Apesar das novas temporalidades futuras, a
perspectiva de criação de heróis e símbolos nacionais como um meio de
solidificar os interesses das classes privilegiadas tornou-se a tônica
da política brasileira. Fundamentados nesta pressuposição, os imigrantes
ingleses que vieram para o Brasil, no século XX, “trouxeram” o futebol
que era utilizado por grupos burgueses/industriais para garantir a
“diversão” dos trabalhadores, cuja jornada e condições de trabalho eram
péssimas na Inglaterra e também no Brasil do século XX. Com este viés, o
futebol foi muitas vezes financiado pelos industriais que “alimentavam o
sonho dos trabalhadores” de serem considerados importantes por suas
habilidades, fato que muitas vezes não acontecia nas fábricas.

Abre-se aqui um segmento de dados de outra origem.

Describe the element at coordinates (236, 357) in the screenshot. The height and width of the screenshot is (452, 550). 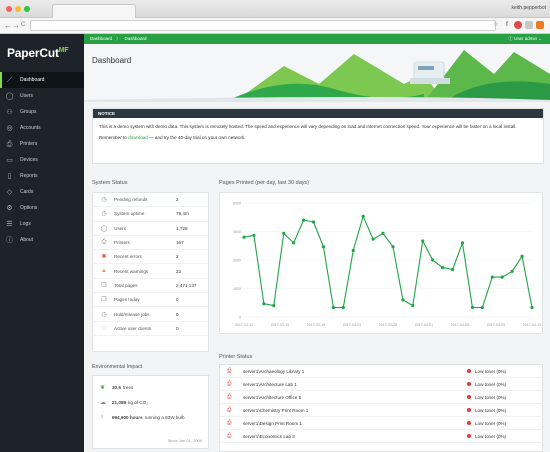
I see `printer-status-title: Printer Status` at that location.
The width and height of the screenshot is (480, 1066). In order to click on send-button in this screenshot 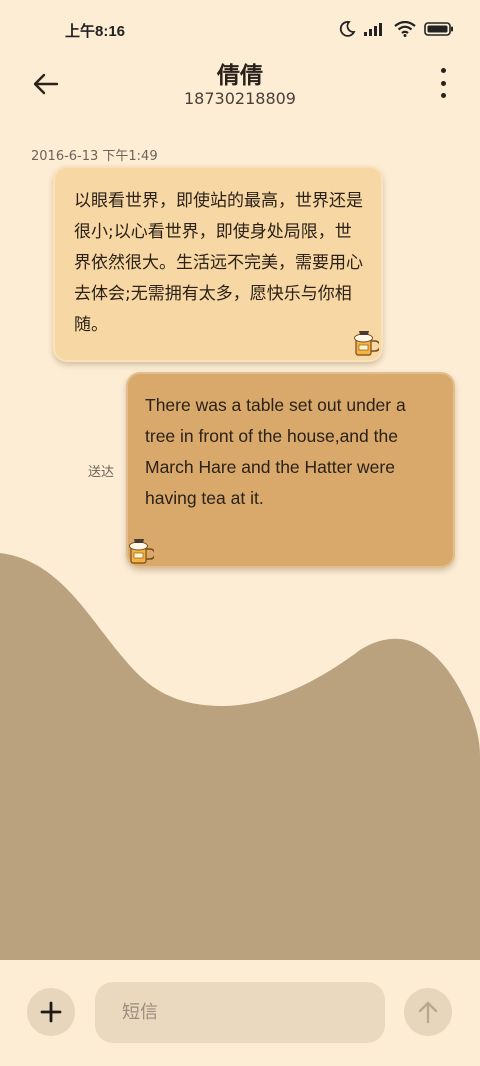, I will do `click(428, 1012)`.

É lugar
comum que a proliferação de times com nomenclaturas vinculadas à
emigração, as fábricas ou a grupos inferiorizados socialmente tornou-se o
marco de nossa argumentação. Assim, times como Palestra Itália,
Operário, Portuguesa e outros tiveram seus nomes provenientes de tal
realidade.
Em um contexto mais recente, principalmente a partir da Copa de 1958,
no governo de JK (1956-61), a vitória da seleção brasileira, vinculou
definitivamente o futebol à construção de uma identidade nacional. Visto
que Juscelino, com seu plano de metas “50 anos em 5”, encontrou, na
segunda metade de seu mandato, problemas com o FMI, inflação e denúncias
de corrupção que poderiam “desmitificar” sua política de modernização e
sucesso. Assim, como o futebol é originário da Inglaterra, iniciou-se a
criação do “futebol arte brasileiro”, fundamentado principalmente na
figura de um jovem negro, denominado “Pelé”. A ditadura militar
(1964-85) também se utilizou da imagem do “futebol arte brasileiro” e da
figura de “Pelé – o rei do futebol” para tirar o foco, das torturas e
reações populares que, principalmente no governo Médici (1969-74) eram
marcantes. Outra questão, peculiar é que “o rei Péle” também se
beneficia(ou) da construção de sua imagem, pois foi contratado no fim de
sua carreira por um time americano “O Cosmos” em um jogo amistoso
contra “o Santos” , ocasião em que ele disse: “Love, love, love”. A
emoção de Péle, projetada pelos meios de comunicação, no mínimo,
disfarçaram os problemas da ditadura militar que, como é sabido, foi
financiada pelos Estados Unidos. País este que homenageou “Pelé”em um
jogo de despedida, em que o “Cosmos” (time americano) venceu o Santos por 2 x 1. Penso que este placar pode representar bem o Brasil no exterior sob o signo da dependência, ou seria melhor, sob a imagem de um brasileiro “ilustre” Pelé.